Все дети Николая I знали, как он возмущался скандальной женитьбой брата Константина. Тот переступил закон, нарушил правило, и вот результат: волнения в Петербурге.
И другая история еще была свежа в памяти. В 1851 году брат Цесаревны Марии Александровны принц Александр Гессенский обвенчался с графиней Юлией фон Гауке. Двадцативосьмилетний принц происходил из рода владетельных правителей (сын Великого Гессенского герцога Людвига II), а его двадцатишестилетняя жена «к избранным мира сего не принадлежала». Она была дочерью Маврикия Гауке, генерала, родом венгра, сына цирюльника, получившего на русской службе дворянство и генеральский чин и погибшего во время польского восстания 1830 года.
Казалось бы, женитьба принца Гессенского не имеет касательства до русских дел. Император Николай I так не считал. Александр – Царский родственник, и здесь все имело значение. Император чрезвычайно разгневался и самим фактом, и тем, что его даже не сочти нужным заблаговременно оповестить. Он узнал о том лишь после того, как 14 октября 1851 года в австрийском городе Бреславле состоялось венчание. Через две недели Александру Гессенскому, состоявшему на русской военной службе, сообщили Царскую волю: ему на год запрещено возвращаться в Россию, а его супруге – навсегда.
Император Николай Павлович всегда воспринимал морганатические браки чуть ли не как личное оскорбление.
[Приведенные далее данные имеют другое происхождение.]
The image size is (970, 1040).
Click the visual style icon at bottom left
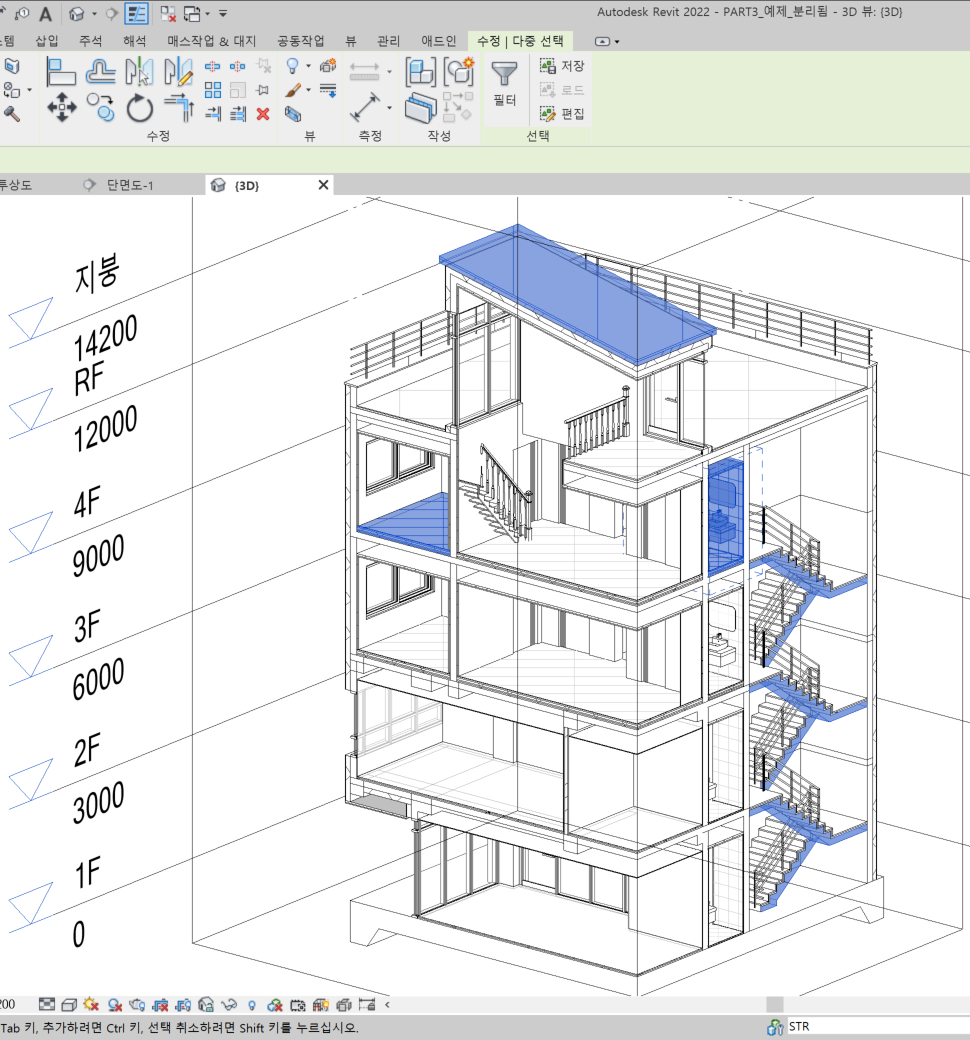[x=68, y=1003]
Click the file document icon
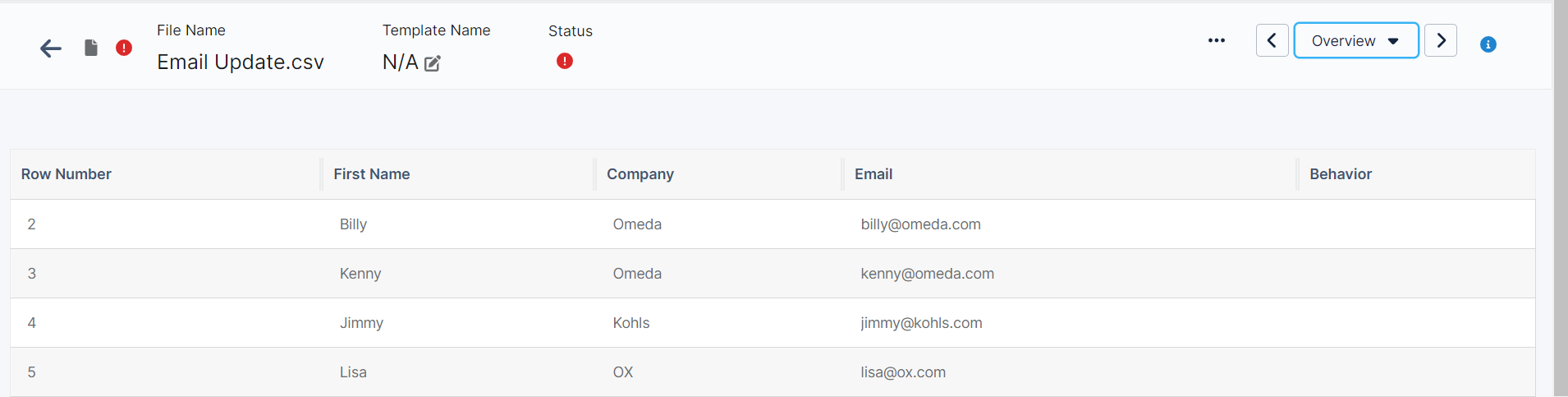The image size is (1568, 397). [91, 48]

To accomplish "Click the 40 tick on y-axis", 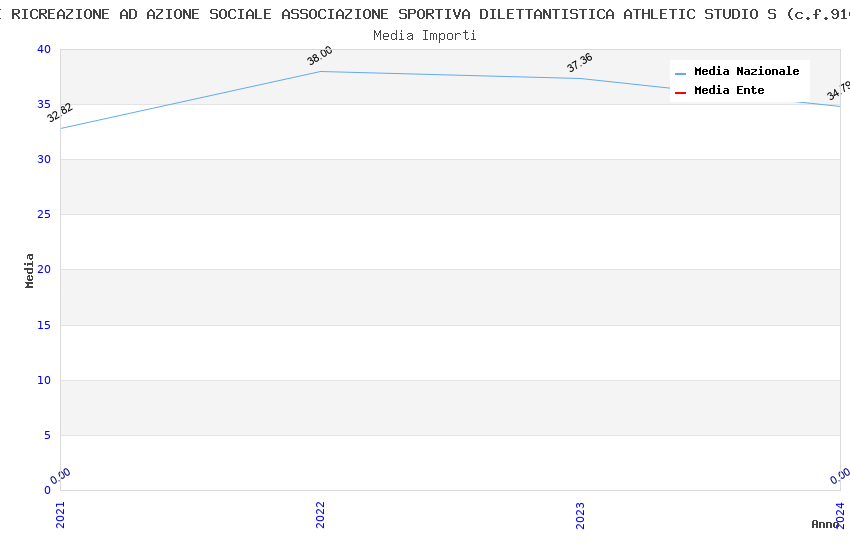I will 43,50.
Трудно даже было вообразить, какой бы гнев вызвало известие о намерении дочери Марии. То, что она – любимица, ничего не меняло. Отец не делал никаких скидок в своих требованиях для детей. Сердечные увлечения дочери никакой роли не играли. Все личное всегда должно оставаться на потом. Главное же – долг.
Мария Николаевна за свою жизнь так измучилась «царскородным служением»: вышла замуж, не испытывая к своему супругу сильного влечения, которое и потом не появилось. Сын пасынка Наполеона герцог Лейхтенбергский был такой сухой, напыщенный, да к тому же и хворал постоянно. Великая княгиня могла бы на пальцах перечесть светлые моменты их супружества.
Когда встретила графа Строганова, то лишь тогда поняла, что значит любить, узнала, что значит быть любимой. Граф – образованный, учтивый, тонкий ценитель красоты. И дочь Царя, тридцатипятилетняя вдова, трепетала при встрече с ним, как какая-нибудь несмышленая провинциальная барышня, встретившая наяву свою заветную мечту – героя модного французского романа из жизни средневековых рыцарей. Граф Григорий Александрович и стал ее рыцарем.
Их связь началась еще при жизни герцога Лейхтенбергского, а после смерти супруга Великая княгиня уже не представляла себе жизни без «Жоржа». Позже ее наперсница и задушевная подруга Татьяна Потемкина на упреки в «недостойном попустительстве» этому браку говорила, что «темперамент Марии Николаевны не позволяет ей обходиться без мужа, не впадая в грех».
Так или иначе, но Царская дочь приняла решение, которому возлюбленный не смел перечить, хотя понимал, что рискует очень многим.